A small study led by researchers at the University of Oxford found that people who produced weaker immune responses may be more at risk for reinfection from new variants.
But in most cases, the immunity conferred from the previous infection appears to provide good protection against severe illness.
The study details an outbreak that started July 3 in Provincetown, Mass., involving 469 cases. It found that three-quarters of cases occurred in fully vaccinated people. Massachusetts has a high rate of vaccination: about 69% among eligible adults in the state at the time of the study.
It also found no significant different in the viral load present in the breakthrough infections occurring in fully vaccinated people and the other cases, suggesting the viral load of vaccinated and unvaccinated persons infected with the coronavirus is similar.

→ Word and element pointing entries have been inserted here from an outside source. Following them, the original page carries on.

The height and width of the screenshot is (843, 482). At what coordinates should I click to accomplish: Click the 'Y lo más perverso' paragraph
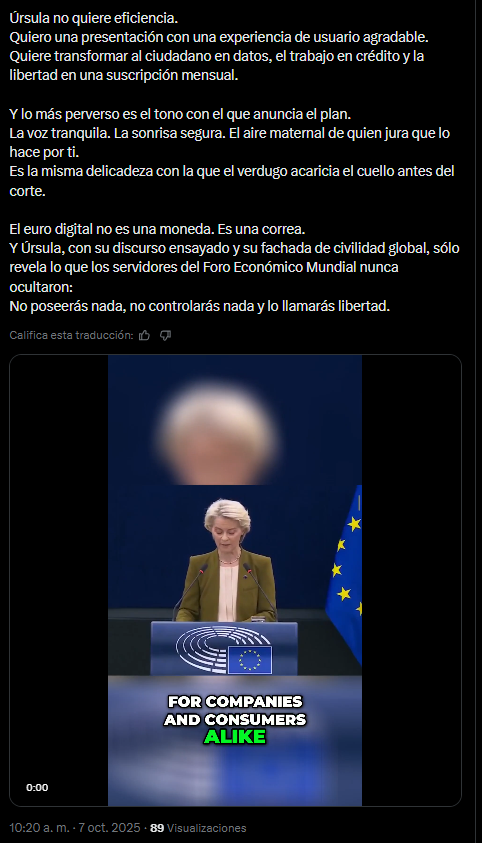[x=232, y=152]
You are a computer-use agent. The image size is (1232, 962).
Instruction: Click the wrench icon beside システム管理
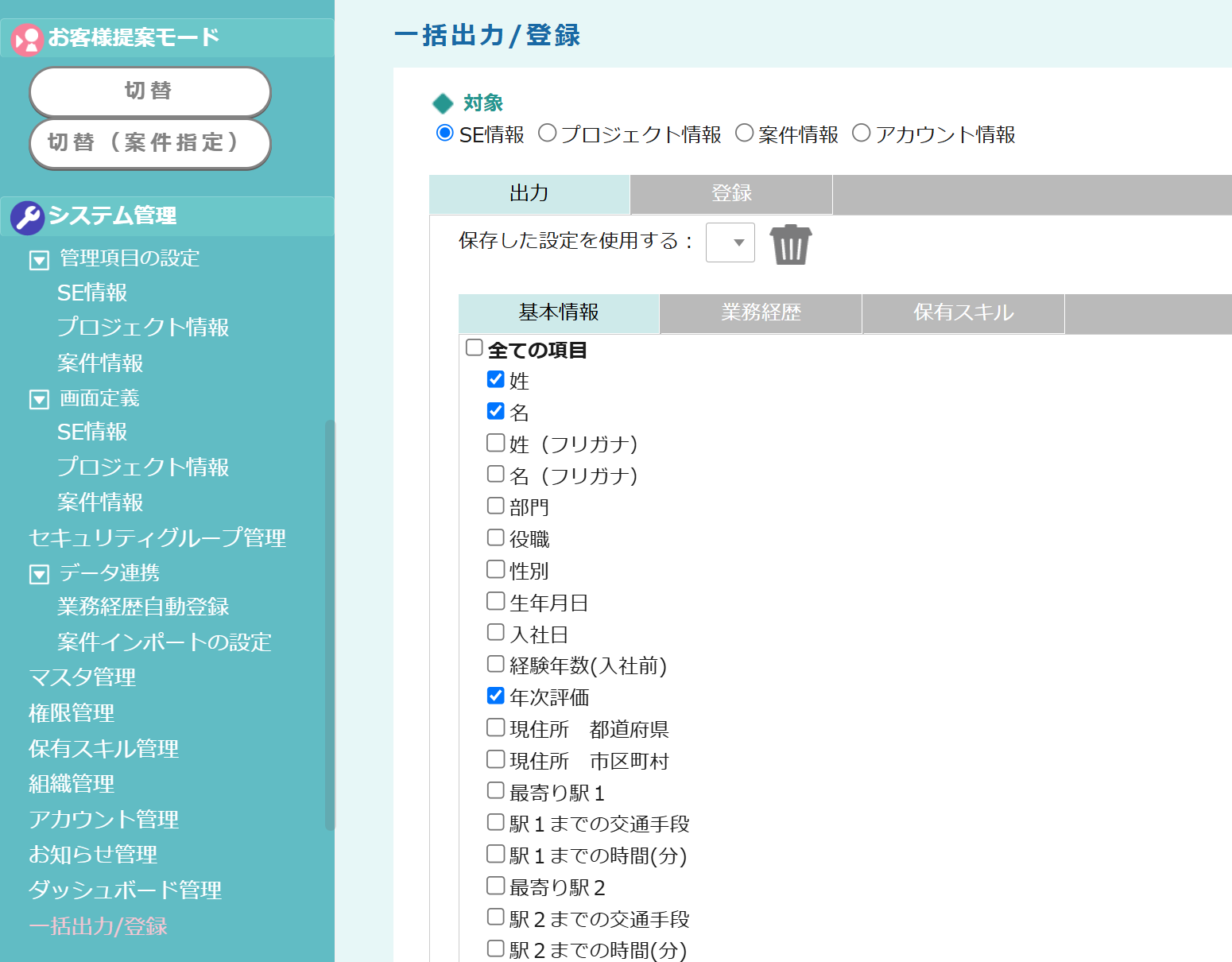(x=28, y=217)
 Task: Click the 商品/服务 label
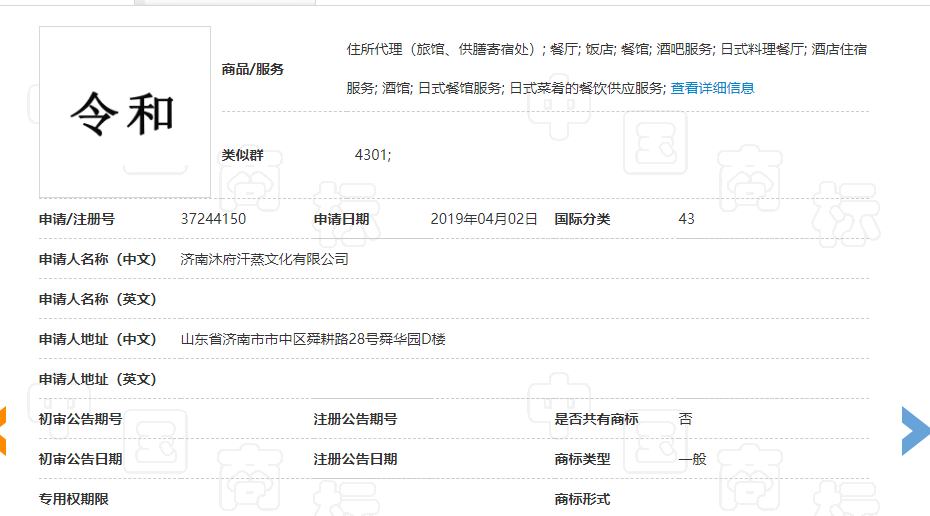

The good news is that the vaccines continue to be highly effective against the virus in preventing hospitalization and death. For instance, three studies from Canada, Singapore and Scotland have found that the Pfizer vaccine provides more than 90% protection against hospitalization and death.
originally posted by: carewemust
HERE IS A 100% POLITICS-FREE Covid-19 VACCINE
RUSSIA developed a vaccine because it wants the citizens there to live long productive lives, serving the communist party.
The vaccine is rated well: scitechdaily.com...
originally posted by: lostgirl
a 'place' for people to post links to nonpartisan sources of Covid/'vax' science Thank you!